To address this problem, researchers can develop efficient parameterization systems, activating only the relevant parameters for a given input. “Instead of training my model of billions or trillions of parameters to be a single sort of system, I can instead try to actively encourage different parts of the model to specialize in different types of problems,” Schwarz says. This technique—called “mixture of experts”—consists of separating parameters into clusters (“experts”) and activating only the relevant experts for a given query. The challenge then becomes identifying which experts are needed for a given input. Research is ongoing to develop ways of doing this, such as by detecting keywords.

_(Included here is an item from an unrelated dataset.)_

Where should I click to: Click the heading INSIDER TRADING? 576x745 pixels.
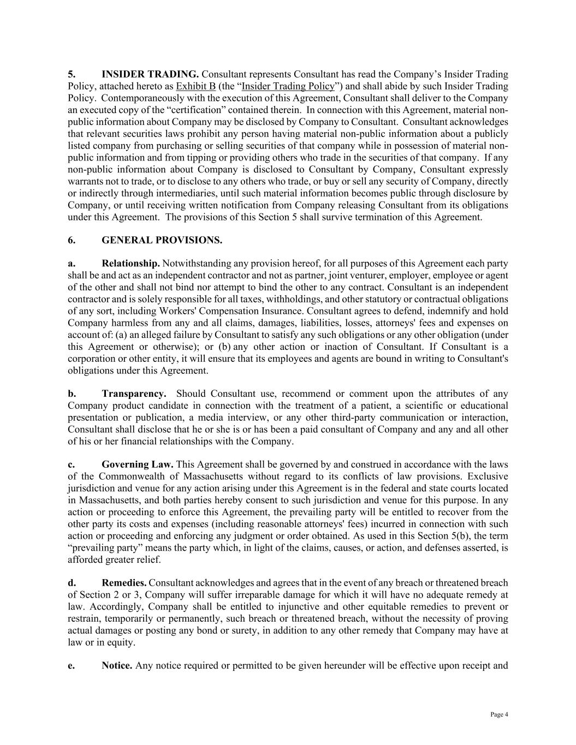pyautogui.click(x=150, y=74)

Experience in efficiently training such large-scale machine learning systems is in relatively “short supply,” according to the Efficient ML Seminar Series organizers. The organizations creating the most resource-intensive models, such as Meta and OpenAI, have not shared details about their energy consumption. Without that information—and subsequent public pressure—the incentives may continue to encourage size over efficiency.
Hooker believes that a solution could lie in a centralized system that rates models for energy efficiency: “In the same way we rate buildings for energy standards, we can do the same thing for models,” she says. “I’m in favor of badges like this, that reflect the energy standards that were used during training. Because right now it’s a black box, and we don’t communicate what the cost is.”